● **Task prompt**:
Word for word, print each record, dropping any image it holds.

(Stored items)

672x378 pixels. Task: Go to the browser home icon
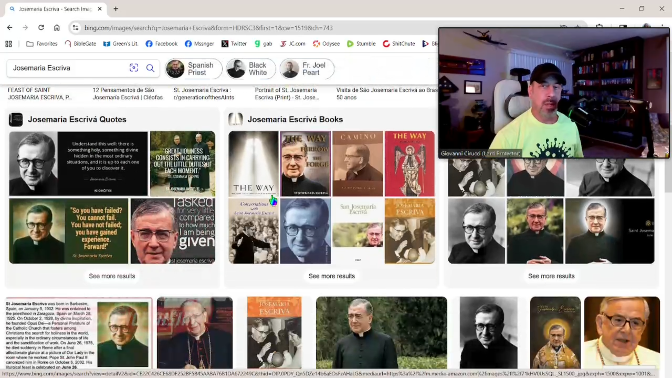coord(57,28)
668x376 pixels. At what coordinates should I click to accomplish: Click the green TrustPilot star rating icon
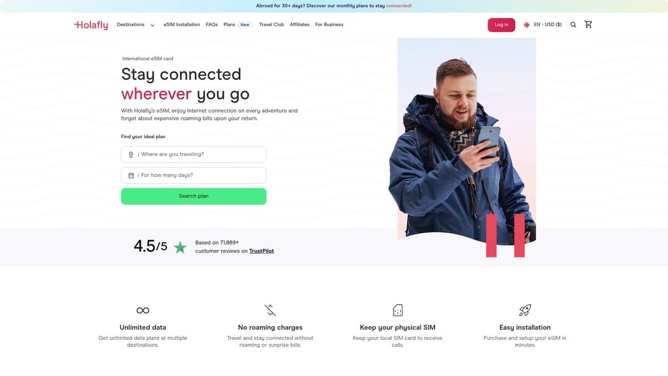tap(180, 246)
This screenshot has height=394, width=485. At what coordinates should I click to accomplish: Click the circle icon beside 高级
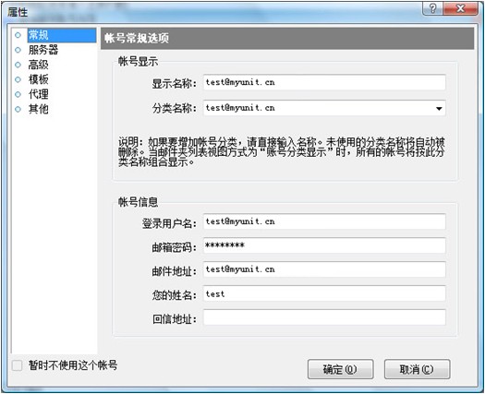(18, 65)
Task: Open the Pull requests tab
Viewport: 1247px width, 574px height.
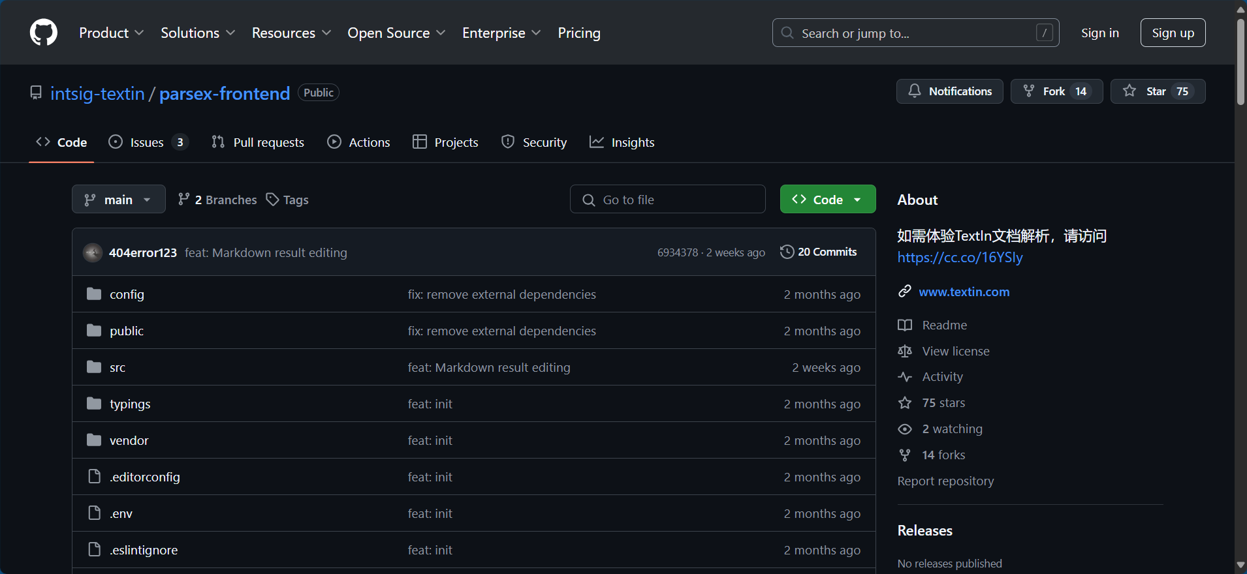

● **Task result**:
672x378 pixels. Task: Go to the browser home icon
coord(57,28)
668x376 pixels. At what coordinates should I click to accomplish: Click the green TrustPilot star rating icon
tap(180, 246)
This screenshot has height=394, width=485. At what coordinates should I click to accomplish: Click the circle icon beside 高级
(18, 65)
Task: Open the Pull requests tab
Viewport: 1247px width, 574px height.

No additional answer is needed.